Both the Garden City (Howards’) and the City Beautiful movement came along at the same point in history, when people were facing the pressures of dealing with industrialization and urbanization:

While the Garden City movement shaped a design aesthetic and pattern for satellite towns, the City Beautiful movement was aimed at restructuring American downtowns around a coordinated ideology and strategy. Just prior to the 20th century, America was becoming an international economic power, and its cities were in need of an urban form indicative of the new national identity. America’s cities were fraught with problems, and the City Beautiful movement helped provide a physical form for the previously established Public Health Movement. The City Beautiful movement envisioned the city as an entire work of architecture; its practitioners insisted that all construction conform to a singular vision. They believed that cities had failed and that a new expression of values would inspire good government and public stewardship.

He envisioned Garden Cities as compact, transit-oriented communities surrounded by greenbelts of natural landscape; they were to contain all the pieces of a town, integrating residential, commercial, industrial, landscape and agricultural uses. Howard authored the first radial city plan, which is a useful diagram for city planning even today. Garden City architectural styles were diverse but inspired by expressive, picturesque and romantic designs appropriate to natural settings.
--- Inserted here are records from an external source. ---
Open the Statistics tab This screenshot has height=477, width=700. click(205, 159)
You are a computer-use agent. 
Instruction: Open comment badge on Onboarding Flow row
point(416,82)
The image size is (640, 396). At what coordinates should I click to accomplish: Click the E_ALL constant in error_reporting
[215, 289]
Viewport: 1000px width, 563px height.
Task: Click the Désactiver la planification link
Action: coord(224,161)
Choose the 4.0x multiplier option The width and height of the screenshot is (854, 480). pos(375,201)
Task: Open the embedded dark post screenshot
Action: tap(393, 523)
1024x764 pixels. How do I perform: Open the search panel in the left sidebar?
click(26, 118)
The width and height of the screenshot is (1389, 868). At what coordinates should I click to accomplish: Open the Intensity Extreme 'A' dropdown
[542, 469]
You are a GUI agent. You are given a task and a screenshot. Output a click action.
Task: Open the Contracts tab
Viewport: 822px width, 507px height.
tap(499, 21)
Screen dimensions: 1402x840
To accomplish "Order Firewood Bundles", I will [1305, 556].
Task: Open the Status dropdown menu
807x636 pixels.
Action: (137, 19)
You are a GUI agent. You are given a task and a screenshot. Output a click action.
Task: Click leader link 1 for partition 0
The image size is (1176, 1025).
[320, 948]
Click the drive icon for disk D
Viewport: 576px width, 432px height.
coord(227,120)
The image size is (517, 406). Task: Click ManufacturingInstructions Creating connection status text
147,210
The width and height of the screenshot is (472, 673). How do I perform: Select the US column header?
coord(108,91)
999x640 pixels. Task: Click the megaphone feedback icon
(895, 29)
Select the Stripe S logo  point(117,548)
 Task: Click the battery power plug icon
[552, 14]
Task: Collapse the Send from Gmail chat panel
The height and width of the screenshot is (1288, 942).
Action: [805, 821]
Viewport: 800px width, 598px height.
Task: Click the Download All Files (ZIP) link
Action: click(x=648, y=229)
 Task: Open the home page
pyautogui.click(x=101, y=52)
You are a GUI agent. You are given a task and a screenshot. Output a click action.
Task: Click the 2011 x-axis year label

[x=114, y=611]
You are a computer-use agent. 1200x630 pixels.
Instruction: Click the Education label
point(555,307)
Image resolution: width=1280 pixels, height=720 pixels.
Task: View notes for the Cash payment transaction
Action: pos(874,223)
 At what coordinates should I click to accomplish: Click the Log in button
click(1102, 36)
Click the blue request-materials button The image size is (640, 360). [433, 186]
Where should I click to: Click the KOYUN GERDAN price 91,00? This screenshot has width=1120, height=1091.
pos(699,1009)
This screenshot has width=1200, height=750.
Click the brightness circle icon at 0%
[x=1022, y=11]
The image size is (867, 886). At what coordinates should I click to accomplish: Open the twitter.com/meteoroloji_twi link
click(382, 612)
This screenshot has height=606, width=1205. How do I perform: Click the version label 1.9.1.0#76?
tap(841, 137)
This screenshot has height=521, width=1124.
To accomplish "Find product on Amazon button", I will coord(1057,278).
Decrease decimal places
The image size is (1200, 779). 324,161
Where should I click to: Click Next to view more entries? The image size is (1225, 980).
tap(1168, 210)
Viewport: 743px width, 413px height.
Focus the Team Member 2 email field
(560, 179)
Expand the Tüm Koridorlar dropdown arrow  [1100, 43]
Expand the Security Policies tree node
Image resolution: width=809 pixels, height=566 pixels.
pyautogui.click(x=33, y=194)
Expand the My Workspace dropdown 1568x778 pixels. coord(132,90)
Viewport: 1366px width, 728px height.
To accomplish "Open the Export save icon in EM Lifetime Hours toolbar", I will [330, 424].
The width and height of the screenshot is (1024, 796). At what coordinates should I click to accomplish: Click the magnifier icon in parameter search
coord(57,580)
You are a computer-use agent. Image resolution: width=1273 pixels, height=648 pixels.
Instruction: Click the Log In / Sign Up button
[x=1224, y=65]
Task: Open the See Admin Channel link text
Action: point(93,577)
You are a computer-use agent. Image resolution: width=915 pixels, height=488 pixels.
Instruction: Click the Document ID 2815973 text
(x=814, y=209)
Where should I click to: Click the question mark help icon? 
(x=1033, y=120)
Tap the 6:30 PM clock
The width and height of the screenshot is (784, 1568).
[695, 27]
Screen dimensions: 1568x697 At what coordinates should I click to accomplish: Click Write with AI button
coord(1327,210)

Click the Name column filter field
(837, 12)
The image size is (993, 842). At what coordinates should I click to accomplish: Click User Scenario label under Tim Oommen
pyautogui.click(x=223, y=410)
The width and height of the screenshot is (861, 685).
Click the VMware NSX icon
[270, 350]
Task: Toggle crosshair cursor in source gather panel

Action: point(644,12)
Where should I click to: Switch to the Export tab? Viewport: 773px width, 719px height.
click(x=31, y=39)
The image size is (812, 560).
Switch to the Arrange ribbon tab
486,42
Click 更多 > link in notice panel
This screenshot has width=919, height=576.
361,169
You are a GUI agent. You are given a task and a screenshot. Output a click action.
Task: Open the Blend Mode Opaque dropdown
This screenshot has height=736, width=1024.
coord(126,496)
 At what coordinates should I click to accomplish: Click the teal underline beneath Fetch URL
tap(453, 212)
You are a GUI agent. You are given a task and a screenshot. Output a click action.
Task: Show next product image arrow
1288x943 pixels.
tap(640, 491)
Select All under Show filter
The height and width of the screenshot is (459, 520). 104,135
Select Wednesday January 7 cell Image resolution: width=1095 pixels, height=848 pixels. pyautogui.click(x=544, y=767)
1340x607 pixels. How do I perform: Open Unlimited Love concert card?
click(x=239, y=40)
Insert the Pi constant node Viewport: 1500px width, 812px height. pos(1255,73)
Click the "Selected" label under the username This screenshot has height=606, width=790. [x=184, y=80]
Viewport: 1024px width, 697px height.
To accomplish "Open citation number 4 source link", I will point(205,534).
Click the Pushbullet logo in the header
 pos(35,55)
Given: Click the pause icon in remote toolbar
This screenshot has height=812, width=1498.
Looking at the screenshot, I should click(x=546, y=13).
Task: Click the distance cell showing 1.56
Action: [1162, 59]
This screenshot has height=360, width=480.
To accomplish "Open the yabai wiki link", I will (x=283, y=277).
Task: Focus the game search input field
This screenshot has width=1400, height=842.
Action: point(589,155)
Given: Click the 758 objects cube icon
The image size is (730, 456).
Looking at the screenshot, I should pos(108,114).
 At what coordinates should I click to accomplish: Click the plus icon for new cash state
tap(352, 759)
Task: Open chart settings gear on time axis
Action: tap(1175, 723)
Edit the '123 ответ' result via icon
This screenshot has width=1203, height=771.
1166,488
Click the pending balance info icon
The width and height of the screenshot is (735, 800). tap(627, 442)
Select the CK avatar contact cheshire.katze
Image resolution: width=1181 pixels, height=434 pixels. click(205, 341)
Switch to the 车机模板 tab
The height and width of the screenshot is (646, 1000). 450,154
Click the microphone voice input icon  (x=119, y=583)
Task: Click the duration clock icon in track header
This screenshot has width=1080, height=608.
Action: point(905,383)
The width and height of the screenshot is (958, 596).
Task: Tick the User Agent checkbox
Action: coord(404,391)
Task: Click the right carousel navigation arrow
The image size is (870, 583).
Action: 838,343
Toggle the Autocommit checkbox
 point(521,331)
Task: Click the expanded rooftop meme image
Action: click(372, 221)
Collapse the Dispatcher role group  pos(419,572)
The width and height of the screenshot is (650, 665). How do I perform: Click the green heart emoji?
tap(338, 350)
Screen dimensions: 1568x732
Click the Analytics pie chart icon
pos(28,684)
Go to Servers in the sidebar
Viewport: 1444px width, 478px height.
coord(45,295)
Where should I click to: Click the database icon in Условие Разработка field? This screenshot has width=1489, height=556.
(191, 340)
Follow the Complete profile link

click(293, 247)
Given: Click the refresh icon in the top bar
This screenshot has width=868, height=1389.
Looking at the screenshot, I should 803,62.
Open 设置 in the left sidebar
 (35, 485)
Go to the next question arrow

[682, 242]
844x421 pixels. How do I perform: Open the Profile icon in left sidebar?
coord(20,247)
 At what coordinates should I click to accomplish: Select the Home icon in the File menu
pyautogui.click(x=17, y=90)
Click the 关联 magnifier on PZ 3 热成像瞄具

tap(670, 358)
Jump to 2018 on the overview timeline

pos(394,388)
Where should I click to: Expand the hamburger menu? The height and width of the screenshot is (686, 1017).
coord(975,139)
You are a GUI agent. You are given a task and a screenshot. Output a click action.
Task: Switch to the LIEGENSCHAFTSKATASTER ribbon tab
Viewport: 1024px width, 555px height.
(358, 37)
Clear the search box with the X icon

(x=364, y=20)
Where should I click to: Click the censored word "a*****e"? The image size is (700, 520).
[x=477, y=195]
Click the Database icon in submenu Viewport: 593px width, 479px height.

We’re not facing the same pressures that urban leaders in the 1890s faced. Instead of trying to make urban areas livable because of pressure from industrialization and population growth, we’re trying to make them vibrant to fight against suburbanization. Thurston County is already one of the most sprawled counties in the country. We want people to be in downtown Olympia because it is a nice place to be.

And, it seems like the diversity offered in the Garden City ideal, rather than the monolith of the City Beautiful Movement, offers a much better answer. It speaks to making the country productive while also making our city livable.